BAM-slicing in the Cloud¶
BAM files can vary in size from close to 1 TB down to 1 MB, and frequently a researcher
is only interested in extracting a small slice of the entire sequence. This is referred
to as “BAM-slicing” and the latest release (1.4) of the
htslib library adds the capability to
perform BAM-slicing directly on BAM files in GCS to widely used tools such as
(You will need to build with
to enable support for access to data both in GCS and S3.)

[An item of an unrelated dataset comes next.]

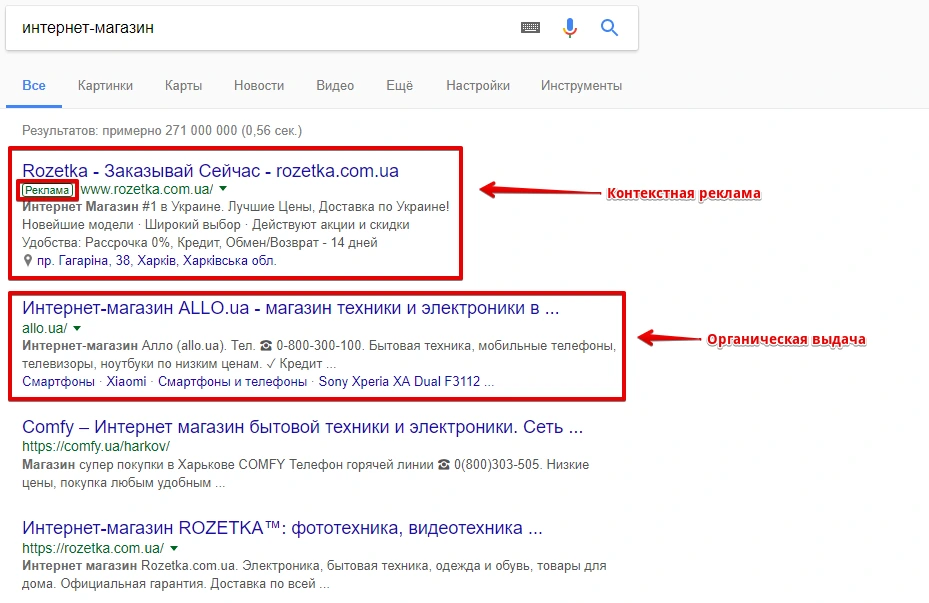Activate voice search microphone icon
The width and height of the screenshot is (929, 603).
pos(570,28)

This new functionality allows you to run, for example:
$ ./samtools view -X gs://gdc-ccle-open/0a109993-2d5b-4251-bcab-9da4a611f2b1/C836.Calu-3.2.bam gs://gdc-ccle-open/96b56036-b278-45cd-a7ca-265f589ff951/C836.Calu-3.2.bam.bai 7:140453130-140453140
If you want to access a controlled-access BAM file, you’ll need to provide credentials first:
$ export GCS_OAUTH_TOKEN=`gcloud auth application-default print-access-token`
$ gsutil ls -l gs://gdc-ccle-open/0a109993-2d5b-4251-bcab-9da4a611f2b1/C836.Calu-3.2.bam $ gsutil ls -l gs://gdc-ccle-open/96b56036-b278-45cd-a7ca-265f589ff951/C836.Calu-3.2.bam.bai
Other Options for BAM-slicing¶
The NCI-GDC has also implemented a BAM-slicing API on top of their data repository. This API can be accessed programmatically as documented here or interactively on any of the file-specific data-portal pages like this one for a TCGA-BRCA whole-exome BAM file. (The “BAM Slicing” button is in the upper right corner of the page.)
The GA4GH API provides another option to BAM-slicing, and has been implemented by Google on top of the database-backed Google Genomics technology. You can find more information about the GA4GH API here with information about some open-access data hosted by the ISB-CGC which you are welcome to experiment with.